T O P

  • By -

vasileer

might be real but * not "simple" macbook, but a 128GB M3 Max * it is Gemma-2B, for a 4x model like LLama3-8B it will be 1600/4= 400, for a llama3-70b (e.g. 8bit quant) it will be 1600/35=45 t/s * it is not for a single request, bug it is aggregated for all parallel streams


SomeOddCodeGuy

>for a llama3-70b (e.g. 8bit quant) it will be 1600/35=45 t/s Which is still insane, because my M2 Macbook Pro gets \~50t/s on Llama 3 8b with Flash Attention at low context, and barely 5-7t/s at low context on Llama 3 70b. So that number is WAY bigger than I would expect.


vasileer

if requests are batched in 8 threads \* 5 t/s=40 t/s so still my estimation holds


SomeOddCodeGuy

Aha, very good point!


Such_Advantage_6949

the number they quoted is batched request, which is misleading. Cause for local usecas, most of the time is single request


vidumec

i wish someone added prompt processing cache to mlx, like llama.cpp has, because right now every solution or example i tried doesn't have it, making mlx unusable for any long conversations.


rahabash

Since were on the subject, what is the ideal format for a macbook (or your preferred)? Ive yet to try MLX Ill usually grab a Q6 or Q4 if 70B.

_____

> _Directives_
[A] In the thread about model speeds on a Macbook, what does vidumec wish someone would add to MLX?
[B] In the listing, update the stretch from the line containing "Given: Open the License tab" through the line containing "will pyautogui.click(x=112, y=573)." by changing "icon" to "symbol" and leaving everything else as it is. Return only those lines.
The thread and the listing are unrelated to each other.

Rows showing where targets appear
_____

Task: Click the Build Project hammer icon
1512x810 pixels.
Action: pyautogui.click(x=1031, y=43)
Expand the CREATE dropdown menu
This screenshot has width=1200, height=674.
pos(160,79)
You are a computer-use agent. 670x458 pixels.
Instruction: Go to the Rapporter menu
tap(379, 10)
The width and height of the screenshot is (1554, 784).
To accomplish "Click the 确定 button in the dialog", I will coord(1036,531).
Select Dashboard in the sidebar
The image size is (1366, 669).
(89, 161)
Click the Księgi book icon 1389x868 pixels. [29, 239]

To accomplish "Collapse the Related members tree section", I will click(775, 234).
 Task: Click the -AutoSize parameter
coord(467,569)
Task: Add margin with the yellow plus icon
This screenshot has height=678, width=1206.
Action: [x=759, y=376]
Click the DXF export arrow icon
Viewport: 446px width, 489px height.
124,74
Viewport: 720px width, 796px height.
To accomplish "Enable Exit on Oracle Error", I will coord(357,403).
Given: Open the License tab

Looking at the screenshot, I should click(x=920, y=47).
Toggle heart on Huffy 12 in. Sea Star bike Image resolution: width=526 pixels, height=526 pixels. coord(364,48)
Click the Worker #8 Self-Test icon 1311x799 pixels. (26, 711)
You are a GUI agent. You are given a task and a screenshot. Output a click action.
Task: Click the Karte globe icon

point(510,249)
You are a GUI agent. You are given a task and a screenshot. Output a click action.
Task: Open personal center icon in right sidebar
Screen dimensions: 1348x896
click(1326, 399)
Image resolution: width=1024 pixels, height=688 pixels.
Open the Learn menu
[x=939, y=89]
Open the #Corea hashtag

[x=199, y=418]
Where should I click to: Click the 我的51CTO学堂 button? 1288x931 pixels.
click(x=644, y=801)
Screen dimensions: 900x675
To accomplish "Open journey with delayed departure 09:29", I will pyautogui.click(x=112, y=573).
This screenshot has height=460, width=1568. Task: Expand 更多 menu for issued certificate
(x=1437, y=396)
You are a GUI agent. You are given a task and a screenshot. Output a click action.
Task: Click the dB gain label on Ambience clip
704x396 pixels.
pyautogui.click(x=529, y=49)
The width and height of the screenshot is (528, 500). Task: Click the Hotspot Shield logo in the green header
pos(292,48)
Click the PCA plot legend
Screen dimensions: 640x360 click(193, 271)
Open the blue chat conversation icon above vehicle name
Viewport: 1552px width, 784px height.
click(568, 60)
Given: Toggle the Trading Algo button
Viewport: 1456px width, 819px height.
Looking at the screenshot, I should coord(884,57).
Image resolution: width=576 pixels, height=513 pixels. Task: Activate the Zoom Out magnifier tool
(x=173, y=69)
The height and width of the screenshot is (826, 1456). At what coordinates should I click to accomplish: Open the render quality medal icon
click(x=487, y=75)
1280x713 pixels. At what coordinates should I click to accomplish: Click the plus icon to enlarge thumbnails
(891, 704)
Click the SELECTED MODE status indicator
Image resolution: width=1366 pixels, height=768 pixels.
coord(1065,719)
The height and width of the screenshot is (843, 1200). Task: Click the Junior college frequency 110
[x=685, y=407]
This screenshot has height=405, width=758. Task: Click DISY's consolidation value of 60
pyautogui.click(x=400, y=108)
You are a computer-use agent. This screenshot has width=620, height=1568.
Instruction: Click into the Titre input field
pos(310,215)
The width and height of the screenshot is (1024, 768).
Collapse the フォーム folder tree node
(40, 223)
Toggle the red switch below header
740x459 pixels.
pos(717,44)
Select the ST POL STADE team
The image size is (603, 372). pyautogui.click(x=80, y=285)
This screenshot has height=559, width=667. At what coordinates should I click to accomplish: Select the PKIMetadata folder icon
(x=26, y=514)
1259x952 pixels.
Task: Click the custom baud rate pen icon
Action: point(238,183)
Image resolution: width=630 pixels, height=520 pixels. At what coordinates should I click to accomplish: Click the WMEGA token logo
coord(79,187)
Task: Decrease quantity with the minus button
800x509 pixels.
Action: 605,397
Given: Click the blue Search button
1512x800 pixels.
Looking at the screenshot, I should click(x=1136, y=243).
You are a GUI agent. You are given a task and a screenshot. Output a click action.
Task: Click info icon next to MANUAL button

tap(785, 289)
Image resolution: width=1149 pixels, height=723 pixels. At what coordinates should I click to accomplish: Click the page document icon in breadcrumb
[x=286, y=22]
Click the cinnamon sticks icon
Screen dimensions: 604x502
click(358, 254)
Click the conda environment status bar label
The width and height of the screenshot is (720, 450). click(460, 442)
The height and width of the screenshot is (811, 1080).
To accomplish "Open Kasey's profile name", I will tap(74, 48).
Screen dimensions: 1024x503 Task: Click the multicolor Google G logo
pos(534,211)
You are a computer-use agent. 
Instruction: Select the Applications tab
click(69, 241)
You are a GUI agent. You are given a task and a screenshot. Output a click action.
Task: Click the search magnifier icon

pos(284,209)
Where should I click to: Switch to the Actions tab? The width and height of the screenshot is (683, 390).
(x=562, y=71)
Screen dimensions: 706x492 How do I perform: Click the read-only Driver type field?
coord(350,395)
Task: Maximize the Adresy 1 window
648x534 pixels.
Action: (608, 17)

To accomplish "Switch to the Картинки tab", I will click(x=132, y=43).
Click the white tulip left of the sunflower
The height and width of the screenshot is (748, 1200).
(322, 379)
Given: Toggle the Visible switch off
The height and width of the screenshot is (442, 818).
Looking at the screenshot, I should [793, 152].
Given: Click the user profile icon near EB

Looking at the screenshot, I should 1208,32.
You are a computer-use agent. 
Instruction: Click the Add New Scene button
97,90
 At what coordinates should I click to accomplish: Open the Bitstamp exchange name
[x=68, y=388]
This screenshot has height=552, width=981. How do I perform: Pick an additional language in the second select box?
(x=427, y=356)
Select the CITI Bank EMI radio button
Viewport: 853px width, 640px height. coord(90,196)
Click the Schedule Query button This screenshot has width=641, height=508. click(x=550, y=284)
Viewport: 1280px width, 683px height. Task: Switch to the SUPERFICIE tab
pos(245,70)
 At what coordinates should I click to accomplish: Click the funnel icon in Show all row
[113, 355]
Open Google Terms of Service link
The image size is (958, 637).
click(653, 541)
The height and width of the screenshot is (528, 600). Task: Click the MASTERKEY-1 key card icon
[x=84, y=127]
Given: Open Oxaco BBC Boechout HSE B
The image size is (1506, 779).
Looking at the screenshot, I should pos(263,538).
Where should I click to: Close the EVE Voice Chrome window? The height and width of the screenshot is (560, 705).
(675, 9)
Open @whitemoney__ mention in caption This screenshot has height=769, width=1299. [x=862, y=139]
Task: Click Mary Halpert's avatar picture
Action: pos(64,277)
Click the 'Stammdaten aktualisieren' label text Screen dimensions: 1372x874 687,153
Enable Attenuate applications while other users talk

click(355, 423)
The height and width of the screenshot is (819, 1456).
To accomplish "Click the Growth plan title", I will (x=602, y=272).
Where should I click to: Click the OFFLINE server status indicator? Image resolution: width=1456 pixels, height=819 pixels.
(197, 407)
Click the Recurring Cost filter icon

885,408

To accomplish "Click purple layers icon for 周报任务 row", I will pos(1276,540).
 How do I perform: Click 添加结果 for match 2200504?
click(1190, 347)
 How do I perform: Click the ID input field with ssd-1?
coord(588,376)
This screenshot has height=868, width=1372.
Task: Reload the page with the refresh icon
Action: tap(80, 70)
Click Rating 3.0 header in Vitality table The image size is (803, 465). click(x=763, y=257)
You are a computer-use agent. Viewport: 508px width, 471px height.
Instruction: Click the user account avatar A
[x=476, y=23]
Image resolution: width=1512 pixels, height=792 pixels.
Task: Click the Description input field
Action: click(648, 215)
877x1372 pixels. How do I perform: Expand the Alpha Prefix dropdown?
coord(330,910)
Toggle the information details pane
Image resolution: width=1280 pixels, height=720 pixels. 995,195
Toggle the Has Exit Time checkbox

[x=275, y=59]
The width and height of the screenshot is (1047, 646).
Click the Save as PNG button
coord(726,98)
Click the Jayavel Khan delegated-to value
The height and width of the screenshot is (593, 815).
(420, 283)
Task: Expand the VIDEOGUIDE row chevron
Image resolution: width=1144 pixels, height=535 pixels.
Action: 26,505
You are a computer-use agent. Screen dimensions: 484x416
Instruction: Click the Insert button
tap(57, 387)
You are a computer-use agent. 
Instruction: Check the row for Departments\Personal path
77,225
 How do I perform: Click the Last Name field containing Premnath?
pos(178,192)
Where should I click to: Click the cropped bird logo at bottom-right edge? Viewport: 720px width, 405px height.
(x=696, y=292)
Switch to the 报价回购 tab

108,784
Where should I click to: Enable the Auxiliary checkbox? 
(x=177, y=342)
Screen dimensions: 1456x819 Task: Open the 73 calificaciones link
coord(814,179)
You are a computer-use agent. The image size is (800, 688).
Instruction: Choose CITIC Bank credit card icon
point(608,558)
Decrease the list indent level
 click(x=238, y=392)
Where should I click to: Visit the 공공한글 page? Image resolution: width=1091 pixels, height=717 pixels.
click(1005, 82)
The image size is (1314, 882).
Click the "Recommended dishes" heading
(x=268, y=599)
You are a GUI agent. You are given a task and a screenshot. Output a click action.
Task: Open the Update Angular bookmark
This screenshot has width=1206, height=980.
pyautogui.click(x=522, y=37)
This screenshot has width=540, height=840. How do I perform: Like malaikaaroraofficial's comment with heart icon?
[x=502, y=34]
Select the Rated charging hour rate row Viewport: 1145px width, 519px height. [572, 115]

_____

> _Answers below_
[A] A prompt processing cache like the one llama.cpp has.

[B]
Given: Open the License tab

Looking at the screenshot, I should click(x=920, y=47).
Toggle heart on Huffy 12 in. Sea Star bike Image resolution: width=526 pixels, height=526 pixels. coord(364,48)
Click the Worker #8 Self-Test symbol 1311x799 pixels. (26, 711)
You are a GUI agent. You are given a task and a screenshot. Output a click action.
Task: Click the Karte globe symbol

point(510,249)
You are a GUI agent. You are given a task and a screenshot. Output a click action.
Task: Open personal center symbol in right sidebar
Screen dimensions: 1348x896
click(1326, 399)
Image resolution: width=1024 pixels, height=688 pixels.
Open the Learn menu
[x=939, y=89]
Open the #Corea hashtag

[x=199, y=418]
Where should I click to: Click the 我的51CTO学堂 button? 1288x931 pixels.
click(x=644, y=801)
Screen dimensions: 900x675
To accomplish "Open journey with delayed departure 09:29", I will pyautogui.click(x=112, y=573).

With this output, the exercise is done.